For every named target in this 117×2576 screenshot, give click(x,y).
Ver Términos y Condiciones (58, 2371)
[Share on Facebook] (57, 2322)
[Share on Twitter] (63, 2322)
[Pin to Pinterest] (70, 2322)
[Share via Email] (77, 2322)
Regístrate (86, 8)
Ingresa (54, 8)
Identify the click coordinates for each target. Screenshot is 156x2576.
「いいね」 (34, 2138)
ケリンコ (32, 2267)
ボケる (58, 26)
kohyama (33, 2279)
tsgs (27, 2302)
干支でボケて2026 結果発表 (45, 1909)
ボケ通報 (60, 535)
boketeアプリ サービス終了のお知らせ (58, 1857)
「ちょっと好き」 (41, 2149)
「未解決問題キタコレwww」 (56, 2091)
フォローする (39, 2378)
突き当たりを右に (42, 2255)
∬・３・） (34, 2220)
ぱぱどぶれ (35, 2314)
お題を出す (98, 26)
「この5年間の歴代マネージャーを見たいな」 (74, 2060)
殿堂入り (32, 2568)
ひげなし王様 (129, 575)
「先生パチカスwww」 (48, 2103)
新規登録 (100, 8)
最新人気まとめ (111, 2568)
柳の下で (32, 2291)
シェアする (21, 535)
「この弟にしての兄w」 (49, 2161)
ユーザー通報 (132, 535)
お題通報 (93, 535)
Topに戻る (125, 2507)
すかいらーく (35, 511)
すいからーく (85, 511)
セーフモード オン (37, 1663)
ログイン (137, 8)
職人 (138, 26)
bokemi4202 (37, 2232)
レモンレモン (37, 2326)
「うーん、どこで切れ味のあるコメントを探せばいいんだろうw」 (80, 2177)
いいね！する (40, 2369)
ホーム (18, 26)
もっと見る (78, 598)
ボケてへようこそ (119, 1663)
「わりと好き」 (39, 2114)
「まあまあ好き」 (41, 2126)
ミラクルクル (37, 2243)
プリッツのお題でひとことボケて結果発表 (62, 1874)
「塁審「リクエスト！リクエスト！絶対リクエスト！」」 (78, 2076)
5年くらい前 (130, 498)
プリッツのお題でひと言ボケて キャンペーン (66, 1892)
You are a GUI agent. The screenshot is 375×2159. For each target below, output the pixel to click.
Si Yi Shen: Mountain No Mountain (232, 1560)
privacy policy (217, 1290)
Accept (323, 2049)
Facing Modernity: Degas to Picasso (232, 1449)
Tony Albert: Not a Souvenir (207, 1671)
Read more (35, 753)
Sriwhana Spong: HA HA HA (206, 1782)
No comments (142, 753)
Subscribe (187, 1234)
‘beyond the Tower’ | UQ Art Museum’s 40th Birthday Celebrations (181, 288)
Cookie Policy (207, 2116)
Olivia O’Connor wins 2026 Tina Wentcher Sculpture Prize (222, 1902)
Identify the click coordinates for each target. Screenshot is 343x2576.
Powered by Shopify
_ _ _ _ _ _ _
▶ [What to produce]:
Filter the lines above so that only those with the string "each" remain, then copy them.

▶ [Reply to the exercise]:
Identify the click coordinates for each target. Screenshot is 156x2576.
You are a GUI agent. The screenshot is 375×2159. For each target below, output the pixel to click.
Identify the click coordinates for each target. Screenshot is 343x2576.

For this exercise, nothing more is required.